Com o aumento exponencial de golpes digitais, como e-mails maliciosos, ligações fraudulentas e deepfakes para extorsão, a área de cibersegurança ganhou destaque global, inclusive no Brasil. Em meio a fraudes cada vez mais sofisticadas, profissionais especializados tornaram-se essenciais para empresas que buscam proteger a integridade e privacidade de suas operações, assim como para cidadãos que desejam se resguardar de ameaças como o golpe do Pix.
O cenário atual: por que a área está chamando atenção?

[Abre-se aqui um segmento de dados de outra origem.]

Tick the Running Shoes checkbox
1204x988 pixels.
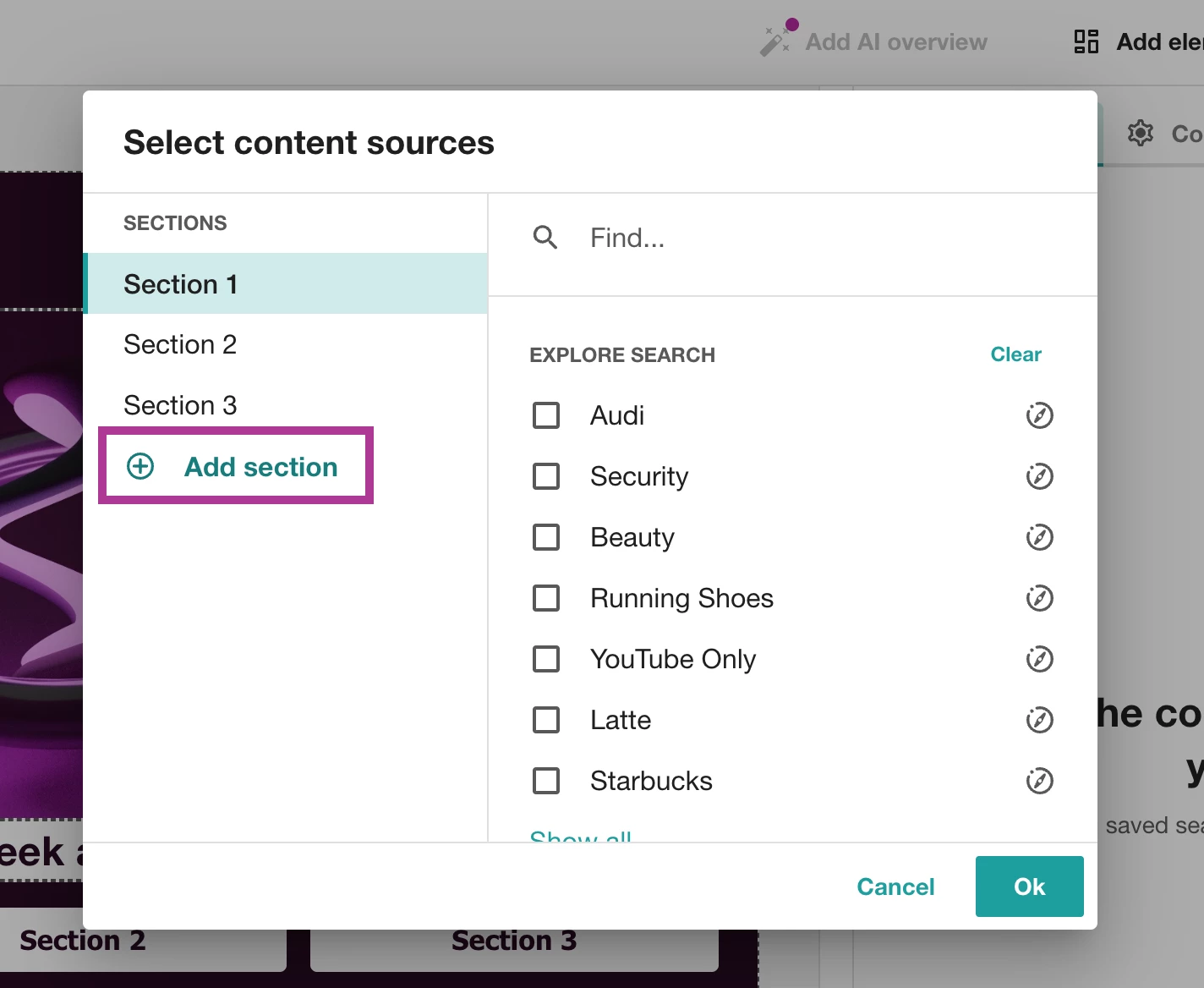pos(546,598)
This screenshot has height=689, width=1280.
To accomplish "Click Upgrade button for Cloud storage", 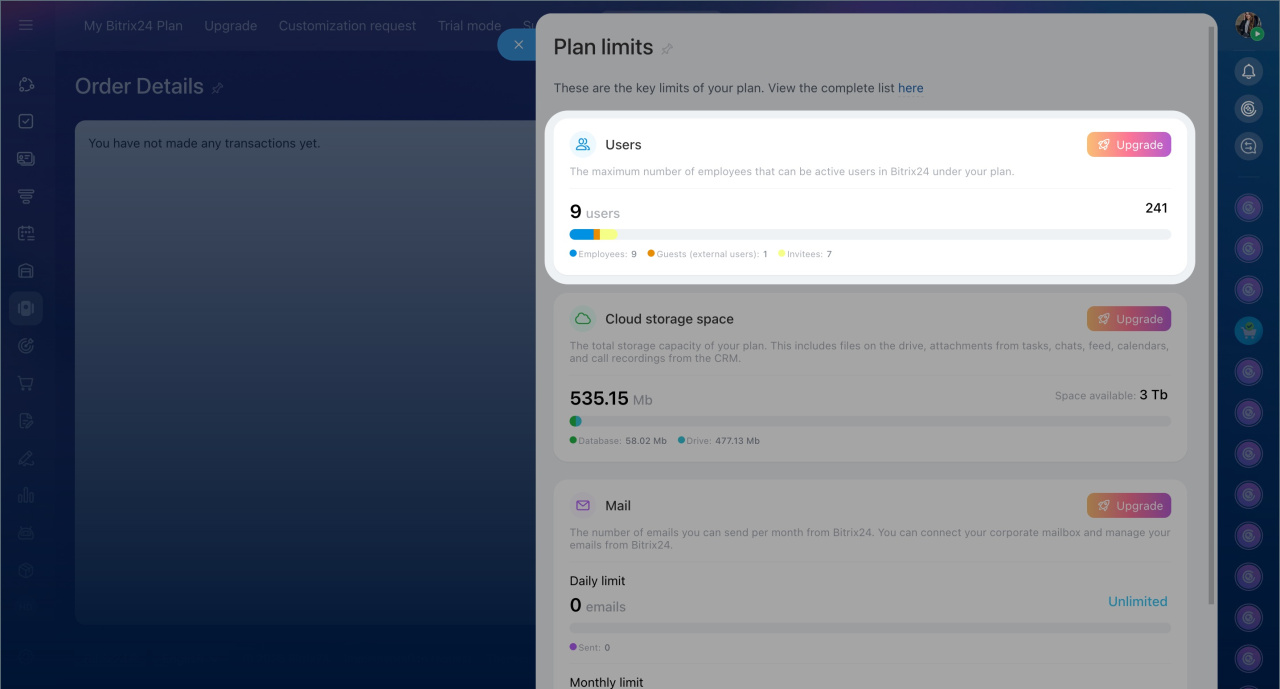I will point(1128,319).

O Brasil é um dos principais alvos de cibercriminosos devido ao contexto econômico e à popularização de tecnologias financeiras como o Pix. Apesar do aumento na demanda por profissionais, o país enfrenta um apagão de mão de obra: estima-se que até 2025 haverá um déficit de 140 mil vagas, sendo necessários cerca de 750 mil especialistas para suprir a demanda atual.
No cenário global, o Reino Unido exemplifica a explosão de vagas: entre 2021 e 2025, o número de profissionais especializados em cibersegurança saltou de 28.500 para 83.700, superando áreas como arquitetura e barista.
A base técnica para começar
Para ingressar na área, não é preciso ser um “gênio da matemática” ou programador fera, mas é fundamental ter familiaridade com o universo tech. Segundo Daniel Barbosa, pesquisador de segurança da ESET no Brasil, o ideal é começar pelos fundamentos de tecnologia: entender como redes funcionam (IP, DNS, HTTP/HTTPS), conhecer sistemas operacionais como Linux e Windows, e aprender uma linguagem de programação como Python, que ajuda a treinar lógica e é parecida com o inglês.
Evite pular direto para ferramentas avançadas, como a Kali Linux, sem dominar o básico.
Escolha seu lado: Red Team, Blue Team ou GRC
A área de cibersegurança divide-se em três frentes principais:
- Red Team: equipe ofensiva que simula ataques reais para identificar vulnerabilidades e fortalecer a segurança antes que hackers atuem.
- Blue Team: equipe defensiva responsável por monitorar, detectar e mitigar ameaças à infraestrutura, como firewalls. É a porta de entrada mais comum para iniciantes.
- GRC (Governança, Risco e Compliance): foca em gestão de riscos, auditoria, processos e leis, como a LGPD.
No Brasil, há maior carência de profissionais na área defensiva (Blue Team), apesar do interesse maior pelo setor ofensivo (Red Team), que costuma atrair mais atenção pela urgência e popularidade do tema.
Educação: faculdade ou certificação?
A escolha entre faculdade e certificações depende do caminho desejado. Para cargos júnior, certificações como CompTIA Security+ e Certified Ethical Hacker (CEH) são suficientes e reconhecidas globalmente. Já para posições mais altas, o peso do diploma pode ser decisivo.
Muitos profissionais qualificados optam por cursos especializados, que incluem ensinamentos vistos em graduações, enquanto outros são autodidatas e aprendem na prática por plataformas como Hack The Box e TryHackMe.
Soft Skills: o diferencial invisível
Além do conhecimento técnico, soft skills são fundamentais. Capacidades de comunicação, trabalho em equipe e empatia contam muito no dia a dia. Muitos profissionais novatos perdem oportunidades por arrogância ou falta de habilidades interpessoais.
Para Daniel Barbosa, é imprescindível que o profissional esteja disposto a aprender sempre, explorando criatividade para pensar em diferentes soluções e mantendo a ética profissional no cotidiano da empresa.